As we tuck in and enjoy some Easter Eggs at this time of year, perhaps we should spare a thought from where all that cocoa actually comes from. The cocoa tree Theobroma cacao is native to the tropical rain-forests of Central and South America. However, the world’s top two producers today are the Ivory Coast and Ghana, both in west Africa. These two countries alone account for over half of the World’s total production of cocoa.
Cocoa has an extensive and ancient history first used by the pre-Colombian societies in Central America with evidence dating as far back as 1900 BC. Several ancient texts list recipes for cocoa drinks with recipes including maize, chilli, vanilla and honey.
Today, chocolate is enjoyed on a truly global scale. With every conceivable recipe and form and flavour combination to satisfy all appetites, cocoa has become a globally available commodity that is indulged in.

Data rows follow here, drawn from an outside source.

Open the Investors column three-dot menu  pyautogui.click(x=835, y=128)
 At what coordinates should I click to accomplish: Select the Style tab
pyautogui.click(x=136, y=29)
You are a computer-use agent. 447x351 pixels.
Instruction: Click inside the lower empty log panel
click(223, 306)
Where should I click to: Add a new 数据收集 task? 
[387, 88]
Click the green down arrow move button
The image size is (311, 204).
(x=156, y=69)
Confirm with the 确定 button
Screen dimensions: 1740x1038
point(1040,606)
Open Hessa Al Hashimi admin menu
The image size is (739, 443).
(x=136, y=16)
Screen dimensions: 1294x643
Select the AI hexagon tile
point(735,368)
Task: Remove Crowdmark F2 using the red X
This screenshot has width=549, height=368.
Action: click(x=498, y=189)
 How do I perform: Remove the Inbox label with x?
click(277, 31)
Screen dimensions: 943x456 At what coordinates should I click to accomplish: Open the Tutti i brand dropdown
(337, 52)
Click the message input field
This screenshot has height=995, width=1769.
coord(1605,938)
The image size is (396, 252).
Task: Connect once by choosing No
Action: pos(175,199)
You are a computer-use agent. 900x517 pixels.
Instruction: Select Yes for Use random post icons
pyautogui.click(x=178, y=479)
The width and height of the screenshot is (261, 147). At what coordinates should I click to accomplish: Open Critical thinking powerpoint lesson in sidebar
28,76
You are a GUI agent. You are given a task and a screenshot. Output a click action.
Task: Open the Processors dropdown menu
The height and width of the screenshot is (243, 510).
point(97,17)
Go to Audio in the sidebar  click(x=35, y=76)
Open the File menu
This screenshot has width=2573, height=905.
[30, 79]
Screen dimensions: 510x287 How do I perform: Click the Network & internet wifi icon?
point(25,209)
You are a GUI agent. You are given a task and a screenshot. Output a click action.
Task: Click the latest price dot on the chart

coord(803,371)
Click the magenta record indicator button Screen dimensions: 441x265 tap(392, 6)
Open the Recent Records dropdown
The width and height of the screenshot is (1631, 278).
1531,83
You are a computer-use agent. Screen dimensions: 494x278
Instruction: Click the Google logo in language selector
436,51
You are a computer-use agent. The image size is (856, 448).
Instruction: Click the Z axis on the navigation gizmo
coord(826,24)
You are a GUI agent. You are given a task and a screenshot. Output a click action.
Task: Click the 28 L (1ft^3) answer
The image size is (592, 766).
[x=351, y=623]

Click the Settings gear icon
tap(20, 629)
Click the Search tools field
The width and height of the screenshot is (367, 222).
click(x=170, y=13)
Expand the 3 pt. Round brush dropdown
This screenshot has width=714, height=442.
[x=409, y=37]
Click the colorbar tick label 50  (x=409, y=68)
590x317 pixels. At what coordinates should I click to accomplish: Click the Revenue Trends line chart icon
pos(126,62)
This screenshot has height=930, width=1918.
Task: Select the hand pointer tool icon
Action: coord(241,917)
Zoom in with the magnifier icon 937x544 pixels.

However, the world wide availability of chocolate faces an uncertain future. In 2012 the then head of Mars Chocolate UK stated “The global cocoa sector may suffer a one-million tonne shortage by 2020 because of the increasing economic and environmental pressures on cocoa farms; it’s just not sustainable.”
The surge in demand globally for chocolate in developing countries such as India and China; climate change; political issues in the west Africa, and the current Ebola crisis further compounds the issue.
The future of cocoa remains to be seen, but as demand increases and outstrips supply then chocolate may become a luxury food akin to caviar. So spare a thought this Easter time to fully appreciate the rich, indulgent and delicious yet affordable chocolate we all know and love.